One of the things that was very easy in SharePoint 2007 was installing SharePoint with a local account to the default instance of a database. This is not the case in 2010. I won’t say its hard but its not straight forward.
If you try to install SharePoint as part of a server farm using the Complete install method where you have not created a configuration database first and try to use a local account as the service account, you will get an error “The specified user xxxx is a local account. Local accounts should only be used in stand alone mode”
There are a couple of ways around this. You can change some registry settings and update the server configuration a bit once the install is complete with a domain account. But what happens if you don’t have a domain account to install with. Well enter PowerShell and the cmd-let New-SPConfigurationDatabase.
You will need to run the SharePoint 2010 Management Shell as an administrator and using the command let New-SPConfigurationDatabase. Enter the name of the database you want to create and the name of the server. Now enter the name of the user account you want to create as the farm admin making sure that this account is a member of the local administrators group. Enter the final passphrase and press return to start the operation.
Once this completes successfully, you can run the SharePoint configuration wizard and it will pick up the database server and configuration database. Make sure you don’t disconnection from the farm.
Click next and follow the prompts to finalise the installation of SharePoint.

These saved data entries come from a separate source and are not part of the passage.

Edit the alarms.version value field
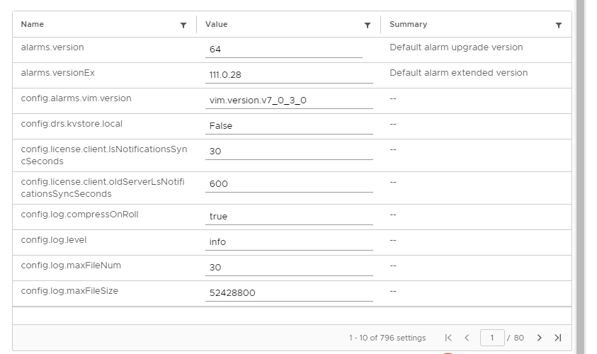Screen dimensions: 597x354 283,50
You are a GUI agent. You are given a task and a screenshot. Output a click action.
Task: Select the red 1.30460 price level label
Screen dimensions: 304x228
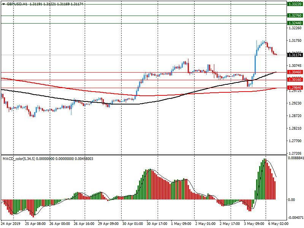(295, 72)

If you get an error about a non unique user, make sure the user is a member of the local administrators group. Close the PowerShell command window and reopen it and rerun the cmd-let.
Update: 01-06-2010: If you get an Access denied on the Wizard setup for the user that set up the installation and you are running on Windows Server 2008, close the browser and run IE again as administrator. The administrator credentials which are required to create application pools etc are not carried forward unless you do.
3 comments:
I've managed to get SharePoint 2010 RTM to install on Windows 7 using this technique. However, I am not able to run the Config Wizard - I get access denied after using PSConfigUI and it launches the browser.
Did you get this issue?
Hi Todd
I got around this issue by logging in as the system account and removing my standard user account from the limited administrators group and then logging in as my normal account which is a member of the farm admins group
Just a ping to let you know that this fix is still helping folks out there... worked for me today, thanks!